§ Exercise directions
From the article on Auckland and Wellington below, reproduce word for word the passage that begins at "BEATABLE, ON A" and stops after "on the list.".

§ Text to read
# Auckland or Wellington?



## Song_Si

*Auckland 'more liveable' than Wellington*
TOM HUNT
Last updated 11:59 31/08/2011









BEATABLE, ON A GOOD DAY? Wellington has come in behind Auckland in a liveability ranking.

*The traffic may be a nightmare but Auckland is significantly more liveable than Wellington.*

The Economic Intelligence Unit has released its list of the world's most liveable cities in which Auckland ranked at 10th most-livable, with Wellington trailing at 23.

Melbourne took the top spot knocking Vancouver off the perch it has had for almost a decade.

Brisbane, a popular home for Kiwis in Australia, ranked 21st while Harare in Zimbabwe was the least liveable city on the list.

Cities were scored on stability, healthcare, culture, environment, education and infrastructure.

Wellington's comparatively low-ranking contrasts with last year when it was named the world's "coolest" capital city by Lonely Planet.

Wellington was named the fourth-best city in which to travel in the world behind New York, Tangier and Tel Aviv.

Highlights like the Rugby Sevens, Wellington on Plate, World of WearableArt, not to mention the vibrant café, film and arts scenes are likely to have contributed to Wellington's ''cool'' status.

A group came together to develop the Our City - Our Future strategy in 1997 which is a vision for the city for 2020.

Some goals clearly haven't yet been met - street signs do not show the origin of street names, fewer people speak more than one language, and there is no city-wide light rail/tram system.

But other things have been achieved. Wellington has developed and co-ordinated recycling efforts, it is the arts capital of New Zealand, and electronic information at bus and train stops is being introduced.

The top ten cities are:

1. Melbourne
2. Vienna
3. Vancouver
4. Toronto
5. Calgary
6. Sydney
7. Helsinki
8=. Perth and Adelaide
10. Auckland.
23. Wellington

Source: Economist Intelligence Unit


----------

§ Data section
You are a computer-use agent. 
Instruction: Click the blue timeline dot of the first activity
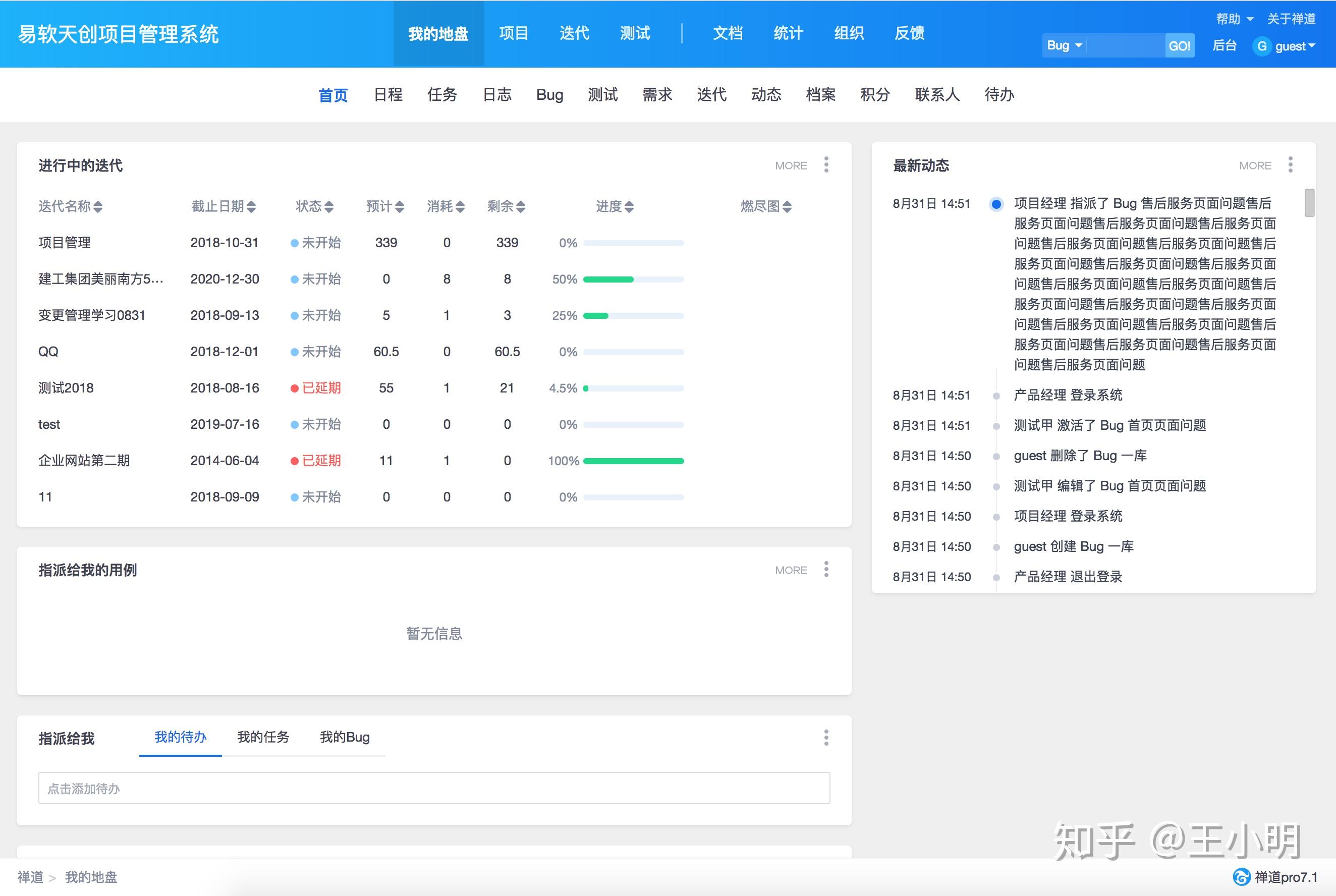point(995,203)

§ Full response
BEATABLE, ON A GOOD DAY? Wellington has come in behind Auckland in a liveability ranking.

*The traffic may be a nightmare but Auckland is significantly more liveable than Wellington.*

The Economic Intelligence Unit has released its list of the world's most liveable cities in which Auckland ranked at 10th most-livable, with Wellington trailing at 23.

Melbourne took the top spot knocking Vancouver off the perch it has had for almost a decade.

Brisbane, a popular home for Kiwis in Australia, ranked 21st while Harare in Zimbabwe was the least liveable city on the list.